═════ Entries ═════

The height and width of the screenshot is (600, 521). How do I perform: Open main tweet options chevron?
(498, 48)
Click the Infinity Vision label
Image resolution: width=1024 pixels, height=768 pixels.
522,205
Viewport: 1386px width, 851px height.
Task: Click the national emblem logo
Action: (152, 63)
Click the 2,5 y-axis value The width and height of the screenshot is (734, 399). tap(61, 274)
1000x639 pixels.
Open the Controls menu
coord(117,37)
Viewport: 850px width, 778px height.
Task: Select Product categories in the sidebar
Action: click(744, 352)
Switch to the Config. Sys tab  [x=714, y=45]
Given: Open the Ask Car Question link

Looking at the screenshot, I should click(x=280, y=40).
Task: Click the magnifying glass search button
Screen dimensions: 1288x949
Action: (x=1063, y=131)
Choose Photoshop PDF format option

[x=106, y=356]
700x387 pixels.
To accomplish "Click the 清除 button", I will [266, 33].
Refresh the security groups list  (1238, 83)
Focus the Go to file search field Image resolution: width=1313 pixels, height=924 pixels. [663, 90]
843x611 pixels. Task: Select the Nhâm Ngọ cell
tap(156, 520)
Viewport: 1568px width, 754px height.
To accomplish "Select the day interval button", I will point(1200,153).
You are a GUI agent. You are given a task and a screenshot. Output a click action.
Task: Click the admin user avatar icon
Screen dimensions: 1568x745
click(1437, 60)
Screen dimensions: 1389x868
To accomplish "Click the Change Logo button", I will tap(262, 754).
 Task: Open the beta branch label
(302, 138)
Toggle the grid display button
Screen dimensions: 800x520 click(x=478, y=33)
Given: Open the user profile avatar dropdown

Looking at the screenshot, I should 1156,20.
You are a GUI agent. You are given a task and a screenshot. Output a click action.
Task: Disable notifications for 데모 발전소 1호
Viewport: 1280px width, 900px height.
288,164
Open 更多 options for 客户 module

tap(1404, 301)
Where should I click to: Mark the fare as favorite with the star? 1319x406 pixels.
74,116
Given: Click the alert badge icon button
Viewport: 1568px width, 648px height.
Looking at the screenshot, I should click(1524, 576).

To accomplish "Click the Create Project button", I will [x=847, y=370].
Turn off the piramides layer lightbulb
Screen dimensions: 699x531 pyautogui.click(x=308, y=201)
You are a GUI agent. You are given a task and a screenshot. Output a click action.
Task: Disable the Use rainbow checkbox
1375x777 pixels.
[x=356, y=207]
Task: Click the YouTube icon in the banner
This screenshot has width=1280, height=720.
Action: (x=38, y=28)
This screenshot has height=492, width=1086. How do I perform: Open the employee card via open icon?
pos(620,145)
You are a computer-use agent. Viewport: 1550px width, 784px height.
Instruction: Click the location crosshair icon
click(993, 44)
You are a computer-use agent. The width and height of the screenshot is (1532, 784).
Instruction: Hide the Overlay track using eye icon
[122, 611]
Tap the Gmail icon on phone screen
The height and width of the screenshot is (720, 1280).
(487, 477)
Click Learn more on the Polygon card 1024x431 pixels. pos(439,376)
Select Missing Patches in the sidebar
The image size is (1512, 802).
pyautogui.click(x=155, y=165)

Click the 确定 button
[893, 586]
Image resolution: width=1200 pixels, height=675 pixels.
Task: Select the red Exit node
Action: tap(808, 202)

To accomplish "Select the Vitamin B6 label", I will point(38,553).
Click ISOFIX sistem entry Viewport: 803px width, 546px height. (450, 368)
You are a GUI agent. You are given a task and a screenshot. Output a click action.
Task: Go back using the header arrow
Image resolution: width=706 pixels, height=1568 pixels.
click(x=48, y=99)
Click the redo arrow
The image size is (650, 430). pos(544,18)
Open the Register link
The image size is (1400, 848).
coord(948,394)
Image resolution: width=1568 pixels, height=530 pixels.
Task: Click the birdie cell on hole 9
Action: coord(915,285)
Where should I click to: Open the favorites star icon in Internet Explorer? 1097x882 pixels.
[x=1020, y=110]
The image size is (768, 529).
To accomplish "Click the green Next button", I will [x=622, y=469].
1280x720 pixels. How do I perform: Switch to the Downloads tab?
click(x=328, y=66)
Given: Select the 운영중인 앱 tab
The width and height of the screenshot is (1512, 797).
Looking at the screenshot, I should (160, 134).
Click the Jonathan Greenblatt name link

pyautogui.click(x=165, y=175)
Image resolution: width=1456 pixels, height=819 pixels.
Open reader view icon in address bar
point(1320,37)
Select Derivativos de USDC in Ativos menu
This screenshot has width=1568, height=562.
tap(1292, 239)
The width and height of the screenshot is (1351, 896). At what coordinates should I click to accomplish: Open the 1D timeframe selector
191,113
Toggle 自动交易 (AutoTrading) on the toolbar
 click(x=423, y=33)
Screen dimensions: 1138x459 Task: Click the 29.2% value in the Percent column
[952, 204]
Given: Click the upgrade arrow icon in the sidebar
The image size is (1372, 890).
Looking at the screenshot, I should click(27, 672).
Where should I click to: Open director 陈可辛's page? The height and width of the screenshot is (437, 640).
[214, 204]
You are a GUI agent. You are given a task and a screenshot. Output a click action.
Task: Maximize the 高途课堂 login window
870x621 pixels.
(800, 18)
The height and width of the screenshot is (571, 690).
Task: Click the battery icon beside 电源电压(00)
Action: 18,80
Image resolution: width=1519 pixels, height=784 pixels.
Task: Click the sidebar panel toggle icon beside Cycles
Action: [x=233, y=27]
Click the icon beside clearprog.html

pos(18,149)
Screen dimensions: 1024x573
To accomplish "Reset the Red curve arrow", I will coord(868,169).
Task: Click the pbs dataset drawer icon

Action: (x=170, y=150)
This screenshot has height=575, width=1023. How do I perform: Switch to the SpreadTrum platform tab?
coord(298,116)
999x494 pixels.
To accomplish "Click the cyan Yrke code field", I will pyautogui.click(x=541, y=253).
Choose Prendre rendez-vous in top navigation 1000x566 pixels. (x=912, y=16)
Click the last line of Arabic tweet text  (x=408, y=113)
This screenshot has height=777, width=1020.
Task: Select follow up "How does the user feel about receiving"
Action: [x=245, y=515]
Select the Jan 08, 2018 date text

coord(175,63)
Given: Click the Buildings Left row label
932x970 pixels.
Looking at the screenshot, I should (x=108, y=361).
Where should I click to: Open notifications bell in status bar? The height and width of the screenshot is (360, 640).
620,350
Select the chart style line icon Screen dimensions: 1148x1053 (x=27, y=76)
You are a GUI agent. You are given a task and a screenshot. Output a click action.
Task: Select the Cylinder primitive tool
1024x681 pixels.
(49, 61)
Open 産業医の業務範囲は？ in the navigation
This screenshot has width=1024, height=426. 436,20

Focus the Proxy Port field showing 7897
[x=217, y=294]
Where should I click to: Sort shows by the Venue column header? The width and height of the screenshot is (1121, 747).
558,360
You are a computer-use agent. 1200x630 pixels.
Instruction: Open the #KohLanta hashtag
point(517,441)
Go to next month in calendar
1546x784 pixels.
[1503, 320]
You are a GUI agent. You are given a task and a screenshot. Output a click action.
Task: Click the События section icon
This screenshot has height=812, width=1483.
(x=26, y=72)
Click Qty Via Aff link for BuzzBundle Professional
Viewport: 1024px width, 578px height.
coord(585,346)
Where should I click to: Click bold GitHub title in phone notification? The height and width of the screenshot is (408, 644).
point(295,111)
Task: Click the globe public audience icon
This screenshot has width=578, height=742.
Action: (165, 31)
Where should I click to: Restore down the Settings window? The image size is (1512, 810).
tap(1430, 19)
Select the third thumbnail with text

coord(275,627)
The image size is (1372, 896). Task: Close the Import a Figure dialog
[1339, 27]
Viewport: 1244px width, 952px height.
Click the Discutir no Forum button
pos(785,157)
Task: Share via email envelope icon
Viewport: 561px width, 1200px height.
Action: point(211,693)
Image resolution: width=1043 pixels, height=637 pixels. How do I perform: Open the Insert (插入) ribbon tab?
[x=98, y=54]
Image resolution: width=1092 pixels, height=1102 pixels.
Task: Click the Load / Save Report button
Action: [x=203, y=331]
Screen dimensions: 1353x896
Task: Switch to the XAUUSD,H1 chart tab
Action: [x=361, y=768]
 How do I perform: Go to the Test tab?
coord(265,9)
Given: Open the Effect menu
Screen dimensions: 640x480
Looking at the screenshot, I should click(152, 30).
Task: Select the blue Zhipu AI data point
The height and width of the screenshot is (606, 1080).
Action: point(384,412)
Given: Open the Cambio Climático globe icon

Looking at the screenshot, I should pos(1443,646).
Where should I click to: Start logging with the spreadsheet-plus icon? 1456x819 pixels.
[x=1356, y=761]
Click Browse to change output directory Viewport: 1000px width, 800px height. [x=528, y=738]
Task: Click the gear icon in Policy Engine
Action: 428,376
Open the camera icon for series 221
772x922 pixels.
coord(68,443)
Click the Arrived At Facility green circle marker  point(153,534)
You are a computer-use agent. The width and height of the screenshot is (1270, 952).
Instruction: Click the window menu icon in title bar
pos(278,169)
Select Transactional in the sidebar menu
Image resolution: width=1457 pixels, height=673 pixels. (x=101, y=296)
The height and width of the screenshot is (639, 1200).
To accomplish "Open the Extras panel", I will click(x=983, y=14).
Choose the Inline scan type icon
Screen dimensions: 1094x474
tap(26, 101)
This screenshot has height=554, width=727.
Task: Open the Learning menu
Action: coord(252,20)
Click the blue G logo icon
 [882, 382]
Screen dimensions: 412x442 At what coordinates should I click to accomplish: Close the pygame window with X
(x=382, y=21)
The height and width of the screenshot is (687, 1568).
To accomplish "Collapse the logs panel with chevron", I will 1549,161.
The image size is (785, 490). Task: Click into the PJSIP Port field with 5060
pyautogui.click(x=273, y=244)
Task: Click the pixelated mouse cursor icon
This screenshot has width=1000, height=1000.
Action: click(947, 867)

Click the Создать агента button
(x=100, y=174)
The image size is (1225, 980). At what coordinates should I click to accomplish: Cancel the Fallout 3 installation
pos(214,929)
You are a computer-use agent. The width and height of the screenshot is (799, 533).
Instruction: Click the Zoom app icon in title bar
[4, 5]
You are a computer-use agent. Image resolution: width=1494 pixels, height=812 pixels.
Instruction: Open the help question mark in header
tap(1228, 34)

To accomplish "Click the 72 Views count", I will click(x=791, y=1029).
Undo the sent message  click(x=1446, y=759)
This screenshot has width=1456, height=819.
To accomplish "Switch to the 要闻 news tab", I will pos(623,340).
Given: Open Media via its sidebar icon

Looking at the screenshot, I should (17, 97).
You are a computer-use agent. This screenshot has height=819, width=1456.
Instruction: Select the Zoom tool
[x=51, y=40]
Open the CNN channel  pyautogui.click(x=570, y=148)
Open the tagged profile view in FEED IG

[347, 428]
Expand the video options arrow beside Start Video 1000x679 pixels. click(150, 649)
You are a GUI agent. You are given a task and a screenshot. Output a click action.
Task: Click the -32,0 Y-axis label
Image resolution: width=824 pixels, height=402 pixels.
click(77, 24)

═════

■ **Required task**
Extract verbatim the part of the entries that opens with the line containing "This screenshot has width=1456, height=819." and continues through the last line of the entries, both ends included.

■ **Output of the exercise**
This screenshot has width=1456, height=819.
To accomplish "Switch to the 要闻 news tab", I will pos(623,340).
Given: Open Media via its sidebar icon

Looking at the screenshot, I should (17, 97).
You are a computer-use agent. This screenshot has height=819, width=1456.
Instruction: Select the Zoom tool
[x=51, y=40]
Open the CNN channel  pyautogui.click(x=570, y=148)
Open the tagged profile view in FEED IG

[347, 428]
Expand the video options arrow beside Start Video 1000x679 pixels. click(150, 649)
You are a GUI agent. You are given a task and a screenshot. Output a click action.
Task: Click the -32,0 Y-axis label
Image resolution: width=824 pixels, height=402 pixels.
click(77, 24)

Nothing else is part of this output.